» EXCERPTED DATA:
• • •
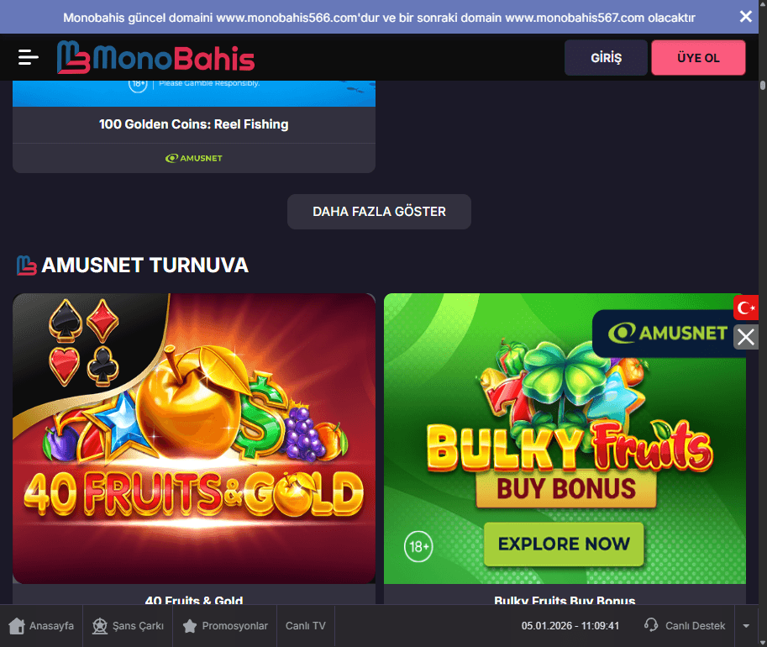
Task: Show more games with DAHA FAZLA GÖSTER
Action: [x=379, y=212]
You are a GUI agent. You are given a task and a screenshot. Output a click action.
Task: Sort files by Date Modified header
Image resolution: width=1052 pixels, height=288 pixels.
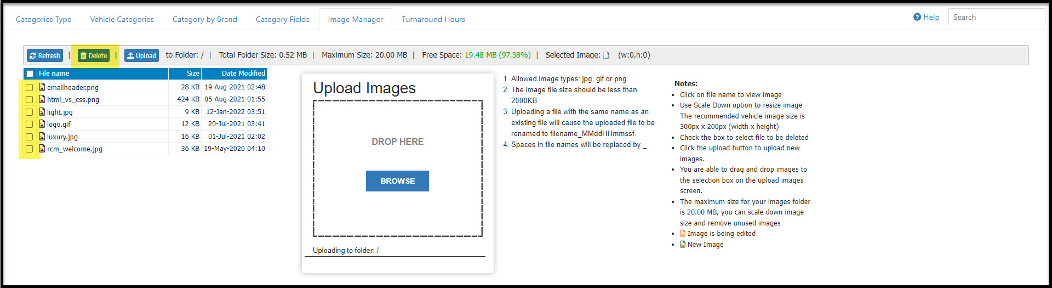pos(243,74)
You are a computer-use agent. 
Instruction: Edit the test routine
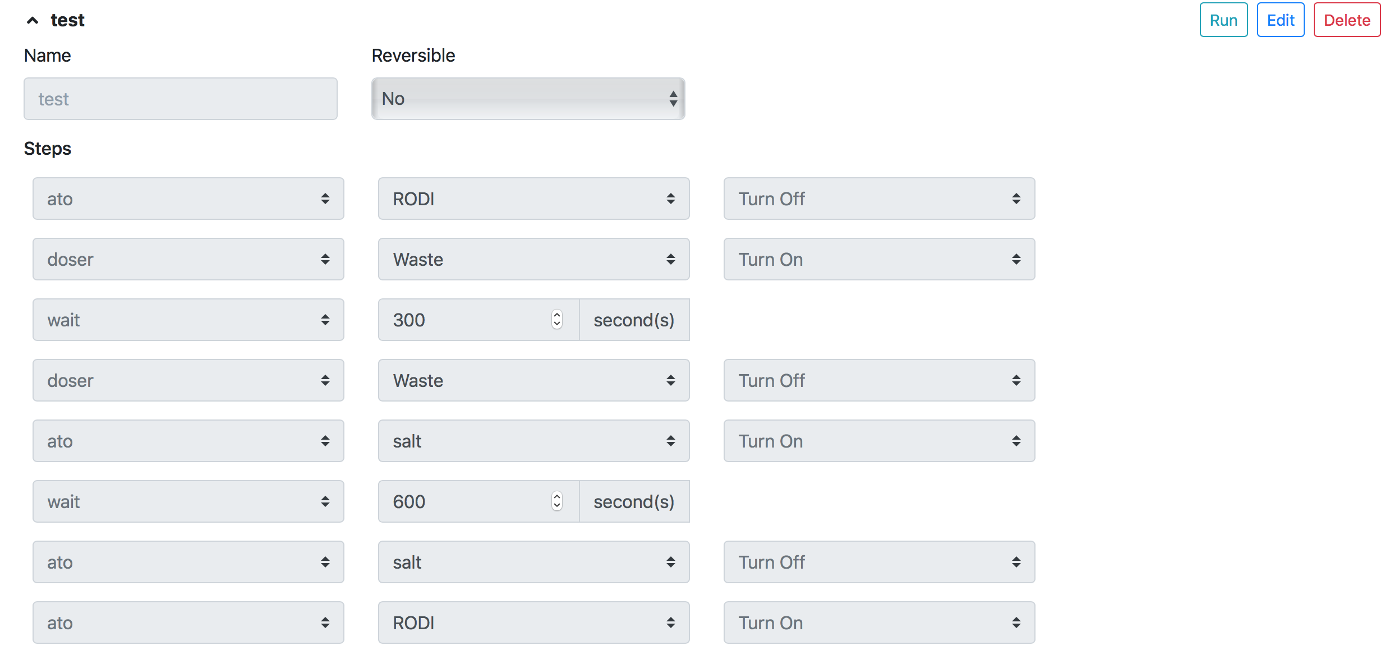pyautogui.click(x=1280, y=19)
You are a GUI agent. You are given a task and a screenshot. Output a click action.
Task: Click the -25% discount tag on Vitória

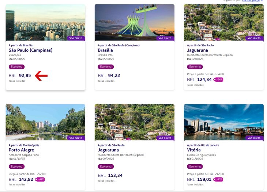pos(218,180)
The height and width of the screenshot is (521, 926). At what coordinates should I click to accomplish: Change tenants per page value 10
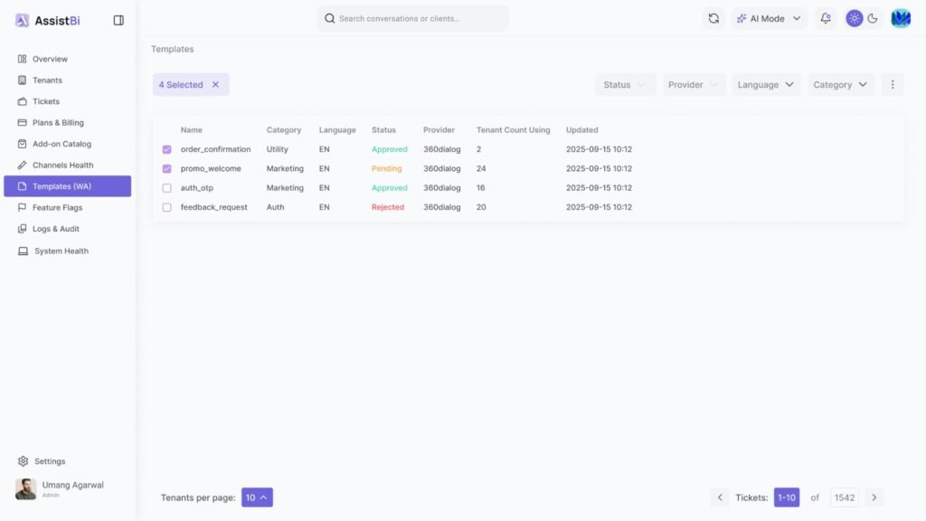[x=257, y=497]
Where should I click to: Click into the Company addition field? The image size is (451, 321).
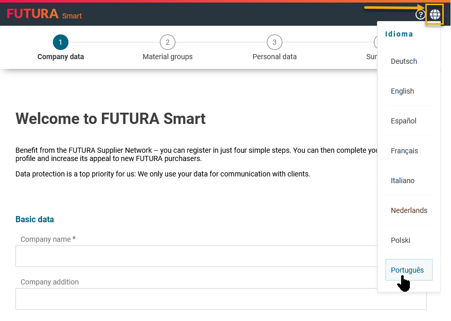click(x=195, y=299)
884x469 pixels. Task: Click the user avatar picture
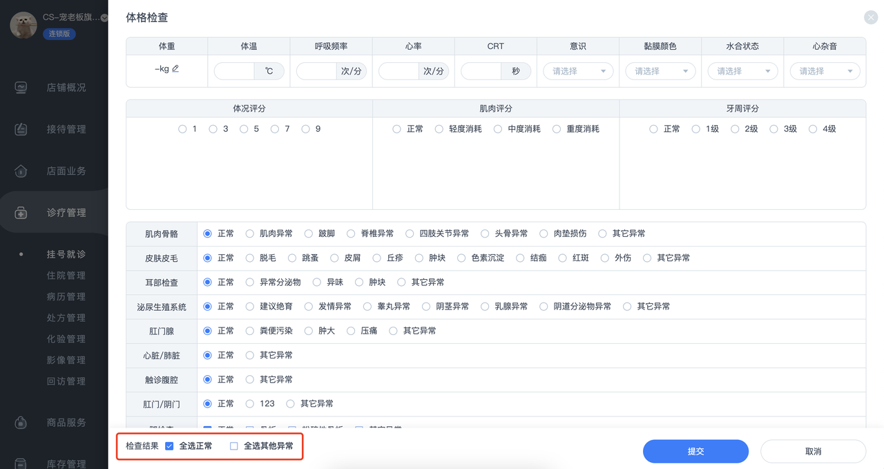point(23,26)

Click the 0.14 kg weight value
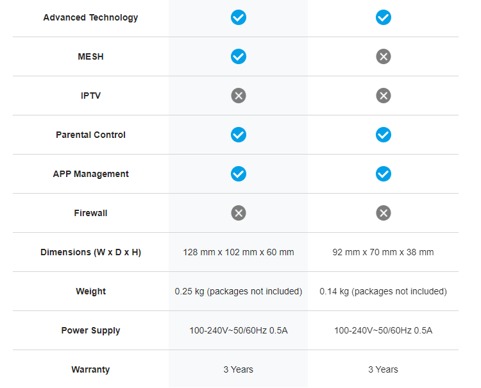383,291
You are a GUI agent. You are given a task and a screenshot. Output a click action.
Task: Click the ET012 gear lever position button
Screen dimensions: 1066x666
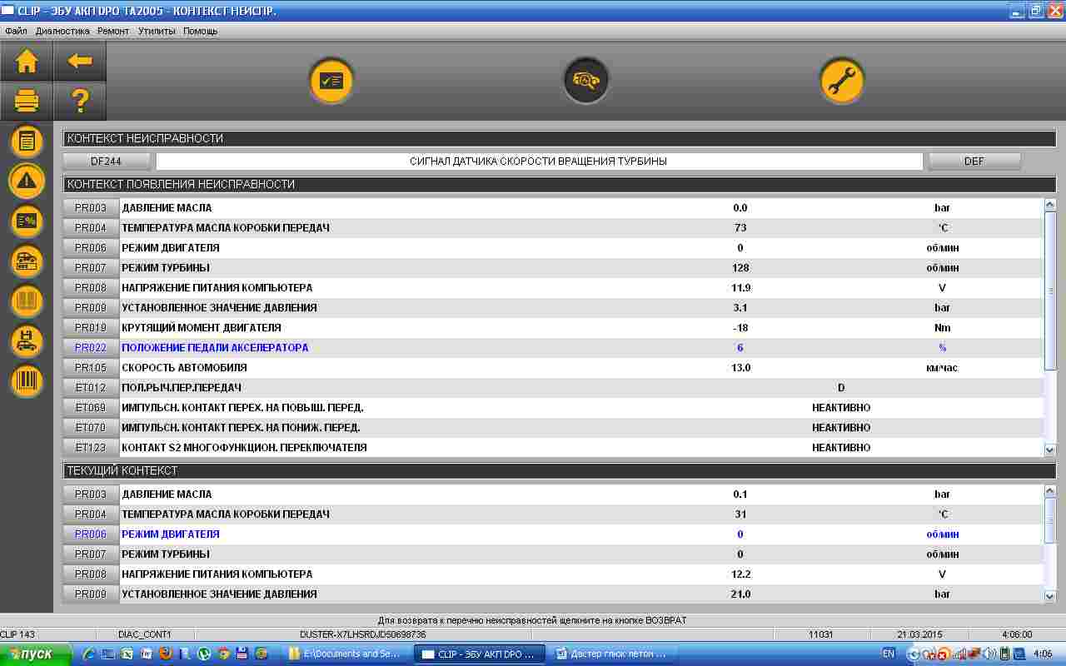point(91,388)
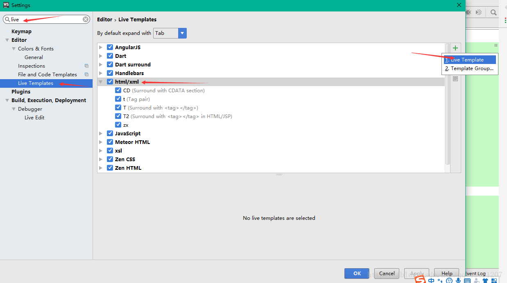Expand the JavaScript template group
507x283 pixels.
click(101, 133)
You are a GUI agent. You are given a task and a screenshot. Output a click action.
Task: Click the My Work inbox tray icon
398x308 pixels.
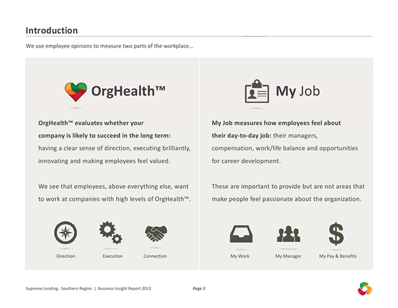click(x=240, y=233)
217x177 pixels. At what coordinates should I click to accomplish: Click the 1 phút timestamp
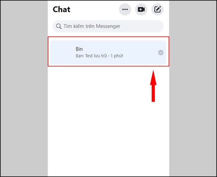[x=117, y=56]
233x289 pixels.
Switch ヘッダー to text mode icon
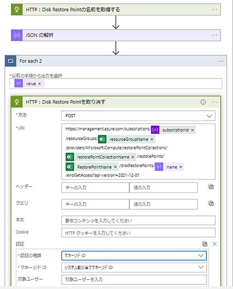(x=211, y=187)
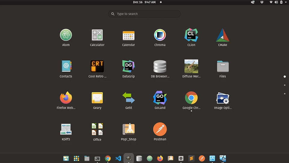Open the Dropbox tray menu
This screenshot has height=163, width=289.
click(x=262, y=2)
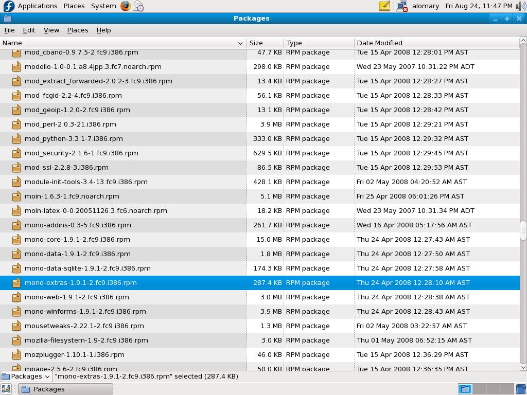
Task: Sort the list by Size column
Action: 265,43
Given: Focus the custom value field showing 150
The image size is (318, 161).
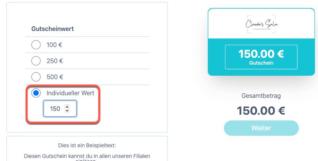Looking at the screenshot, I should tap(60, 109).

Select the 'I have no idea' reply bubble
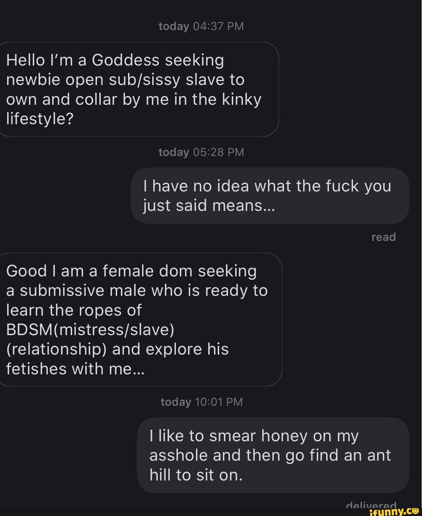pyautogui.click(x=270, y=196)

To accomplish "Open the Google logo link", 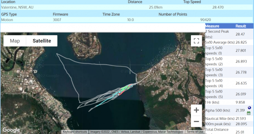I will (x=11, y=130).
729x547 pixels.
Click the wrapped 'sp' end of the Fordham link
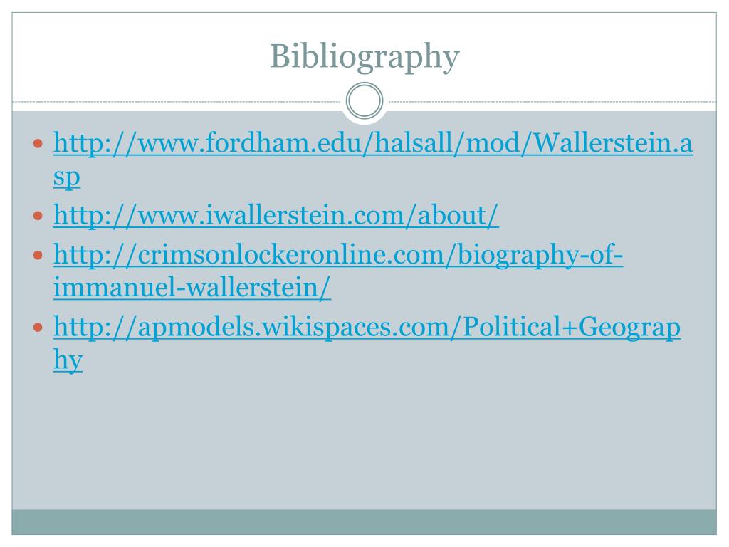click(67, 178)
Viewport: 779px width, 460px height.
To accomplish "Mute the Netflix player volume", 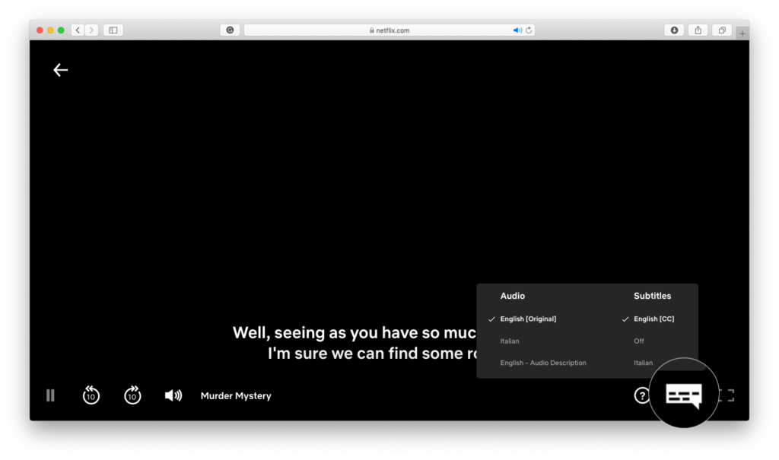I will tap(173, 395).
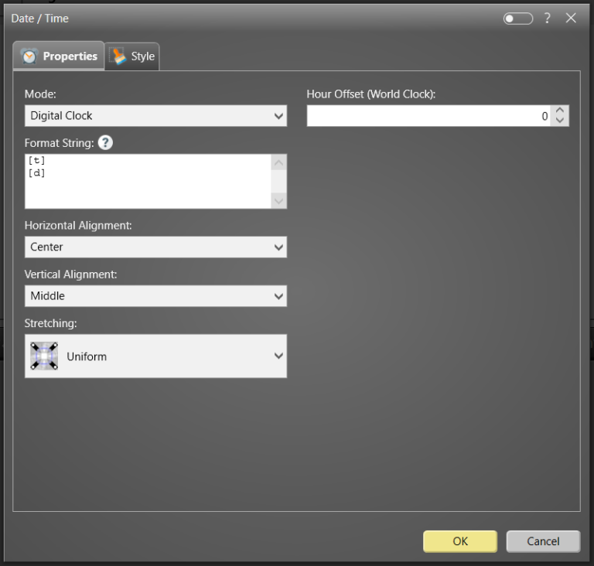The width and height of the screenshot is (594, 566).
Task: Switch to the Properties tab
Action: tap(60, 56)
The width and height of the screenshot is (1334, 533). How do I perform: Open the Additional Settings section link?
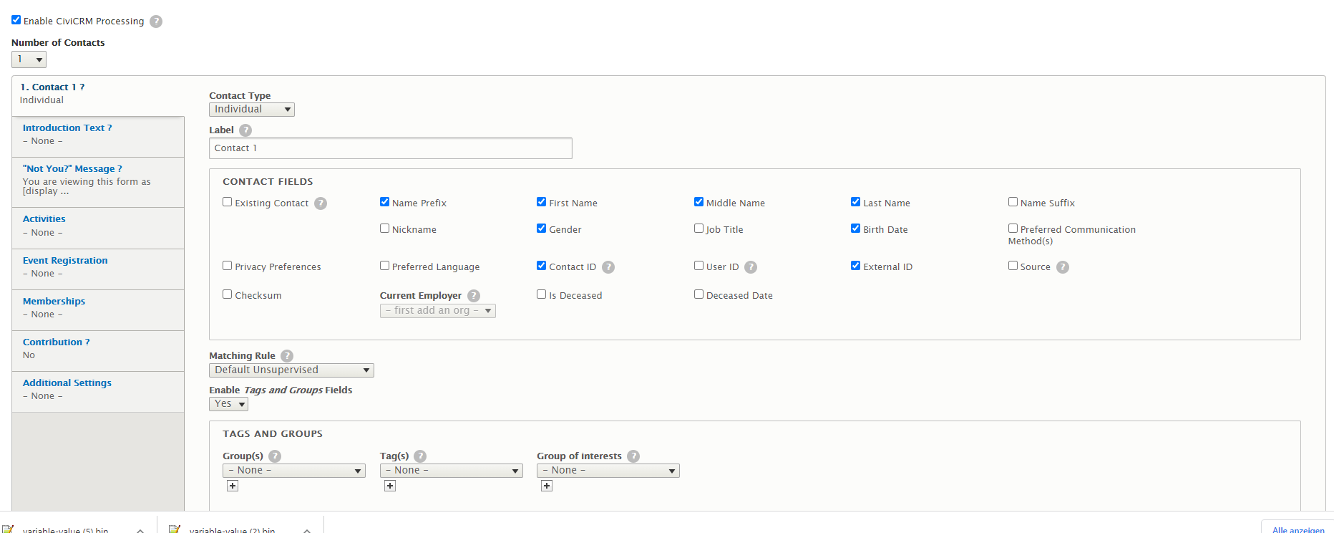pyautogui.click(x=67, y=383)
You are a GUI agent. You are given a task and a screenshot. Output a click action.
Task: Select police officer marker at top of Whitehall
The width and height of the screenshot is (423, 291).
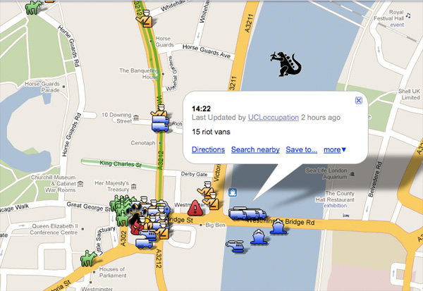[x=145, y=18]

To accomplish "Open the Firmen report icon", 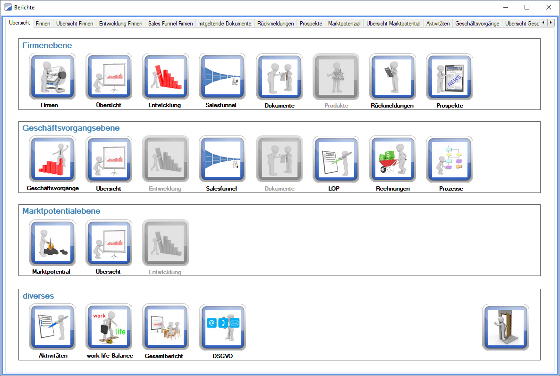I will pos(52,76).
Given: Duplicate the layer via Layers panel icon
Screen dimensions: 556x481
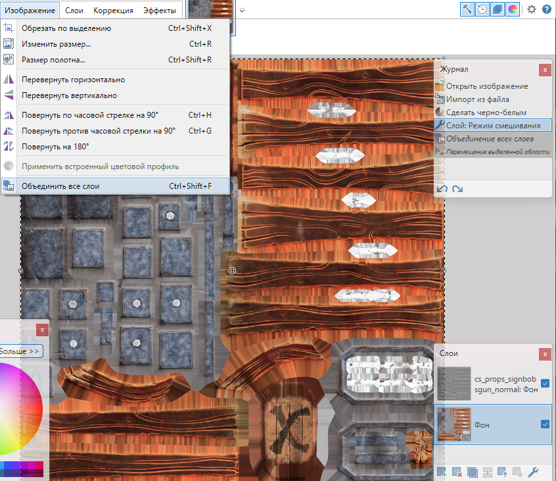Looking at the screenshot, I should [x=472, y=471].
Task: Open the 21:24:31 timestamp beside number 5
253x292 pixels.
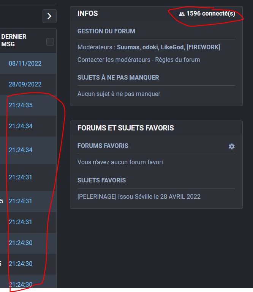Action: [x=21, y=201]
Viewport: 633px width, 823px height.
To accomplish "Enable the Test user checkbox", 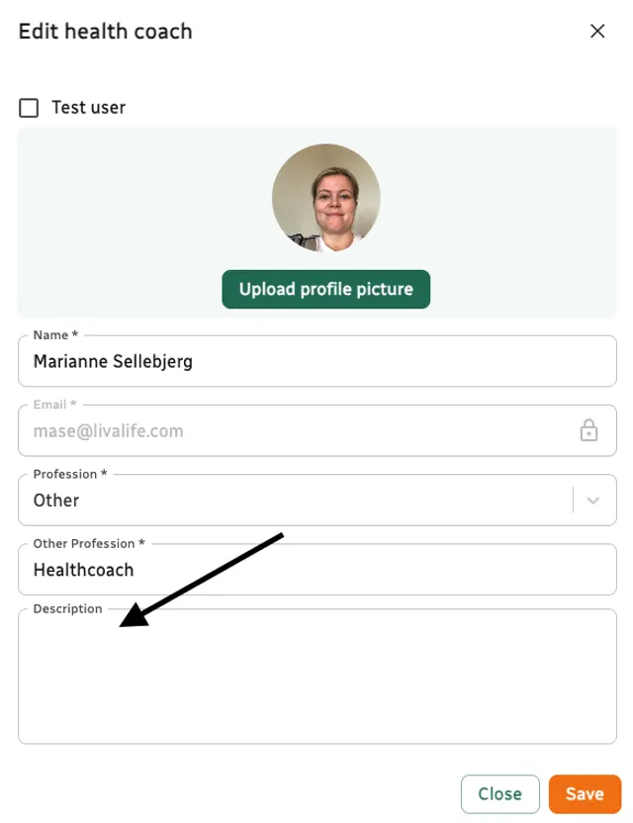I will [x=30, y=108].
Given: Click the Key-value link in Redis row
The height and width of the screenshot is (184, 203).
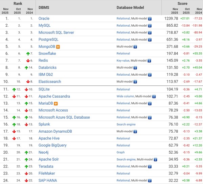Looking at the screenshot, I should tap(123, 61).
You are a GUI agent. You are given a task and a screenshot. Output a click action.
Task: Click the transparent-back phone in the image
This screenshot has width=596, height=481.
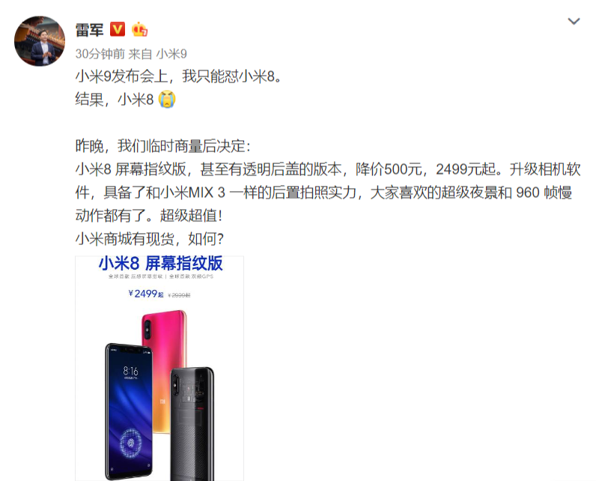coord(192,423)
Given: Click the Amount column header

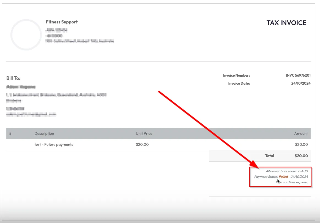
• • •
» YOUR INSTRUCTIONS: Search the preceding listing for the word "Viewport" and pull out every line that holds it.

» RESULT OF THIS EXERCISE:
Viewport: 779px width, 460px height.
Viewport: 633px width, 823px height.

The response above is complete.